Retype, without alteration, the part of the lines that opens with the line containing "Click the 换一换 refresh icon" and closes with the line containing "Click the Musterfirma", including both of these lines and no others.
----
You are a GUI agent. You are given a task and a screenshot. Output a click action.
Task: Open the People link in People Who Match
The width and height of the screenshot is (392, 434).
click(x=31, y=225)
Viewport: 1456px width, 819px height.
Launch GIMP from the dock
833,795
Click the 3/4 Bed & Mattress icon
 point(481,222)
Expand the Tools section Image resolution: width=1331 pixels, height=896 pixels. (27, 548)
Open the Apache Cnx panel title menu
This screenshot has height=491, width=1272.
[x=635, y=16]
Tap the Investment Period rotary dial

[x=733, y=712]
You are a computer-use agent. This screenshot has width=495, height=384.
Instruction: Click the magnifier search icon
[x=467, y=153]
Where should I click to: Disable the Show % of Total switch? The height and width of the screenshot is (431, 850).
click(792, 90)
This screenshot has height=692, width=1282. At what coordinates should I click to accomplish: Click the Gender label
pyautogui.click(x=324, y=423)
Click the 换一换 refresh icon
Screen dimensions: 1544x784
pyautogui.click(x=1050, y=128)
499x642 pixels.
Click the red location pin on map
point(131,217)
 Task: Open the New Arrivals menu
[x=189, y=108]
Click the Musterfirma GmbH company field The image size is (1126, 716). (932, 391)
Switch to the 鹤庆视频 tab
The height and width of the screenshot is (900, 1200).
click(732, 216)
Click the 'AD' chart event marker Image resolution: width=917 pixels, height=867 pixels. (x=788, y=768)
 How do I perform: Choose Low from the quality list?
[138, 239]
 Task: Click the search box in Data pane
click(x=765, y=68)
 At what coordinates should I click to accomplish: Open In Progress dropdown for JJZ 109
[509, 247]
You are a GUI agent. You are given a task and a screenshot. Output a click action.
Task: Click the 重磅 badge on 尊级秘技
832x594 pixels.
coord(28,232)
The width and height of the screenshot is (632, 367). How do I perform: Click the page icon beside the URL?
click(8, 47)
----
• [Full response]
Click the 换一换 refresh icon
Screen dimensions: 1544x784
pyautogui.click(x=1050, y=128)
499x642 pixels.
Click the red location pin on map
point(131,217)
 Task: Open the New Arrivals menu
[x=189, y=108]
Click the Musterfirma GmbH company field The image size is (1126, 716). (932, 391)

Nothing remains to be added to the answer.